Personal information
- Born: August 1, 1991 (age 35) Patchogue, New York, U.S.
- Listed height: 6 ft 2 in (1.88 m)
- Listed weight: 275 lb (125 kg)

Career information
- High school: Patchogue-Medford (NY)
- College: Buffalo
- NFL draft: 2014: undrafted

Career history
- Jacksonville Sharks (2015); Tampa Bay Storm (2016); Washington Valor (2017–2019);

Awards and highlights
- ArenaBowl champion (2018);

Career AFL statistics
- Tackles: 55.5
- Sacks: 4.5
- Forced Fumbles: 0
- Interceptions: 0
- Stats at ArenaFan.com

= James Gordon (American football) =

American football player (born 1991)

James "Jimmy" Gordon (born August 1, 1991) is an American former professional football linebacker who played in the Arena Football League (AFL) for the Jacksonville Sharks, Tampa Bay Storm, and Washington Valor.

==College career==
Gordon committed to the University at Buffalo and played four years for the Buffalo Bulls football team at tight end.

==Professional career==
Gordon signed with the Jacksonville Sharks for the 2015 Arena Football League season, converting from a tight end to play linebacker, a position he had not played since high school.
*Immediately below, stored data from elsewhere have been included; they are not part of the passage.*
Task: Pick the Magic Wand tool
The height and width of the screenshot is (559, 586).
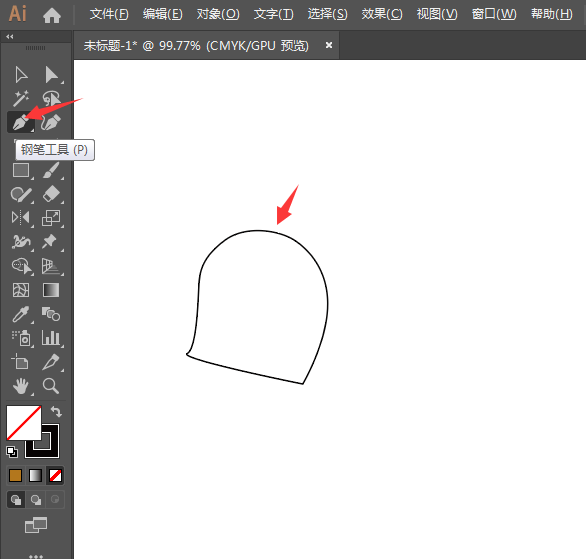Action: tap(21, 98)
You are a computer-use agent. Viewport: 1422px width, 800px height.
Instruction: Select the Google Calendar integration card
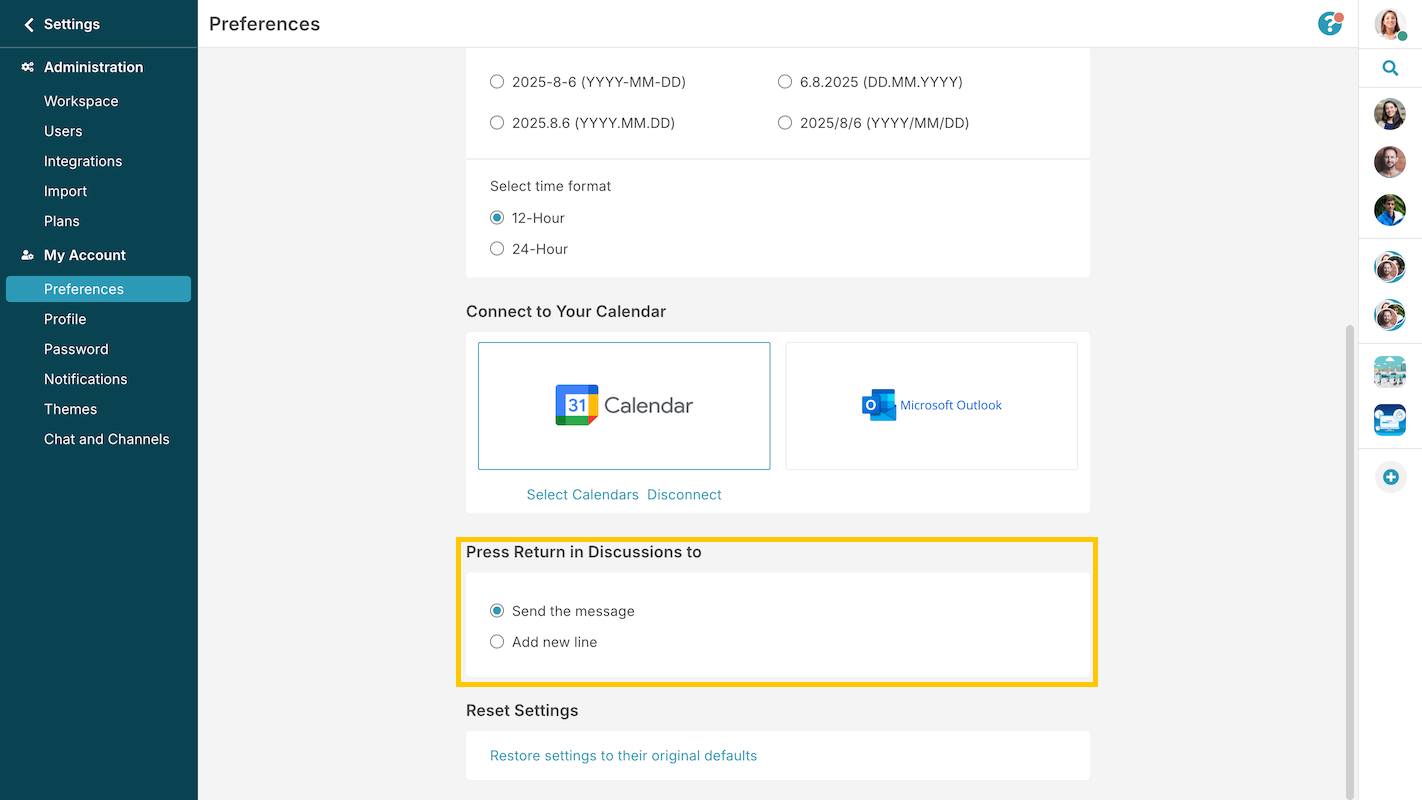624,405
He recorded 10 tackles before being placed on injured reserve to end the year. Gordon spent the 2016 Arena Football League season with the Tampa Bay Storm as the team's starting Mac linebacker, recording 33 tackles and 2 sacks on the season. On January 13, 2017, Gordon signed with the Washington Valor for the 2017 Arena Football League season. On April 1, 2019, Gordon was again assigned to the Valor.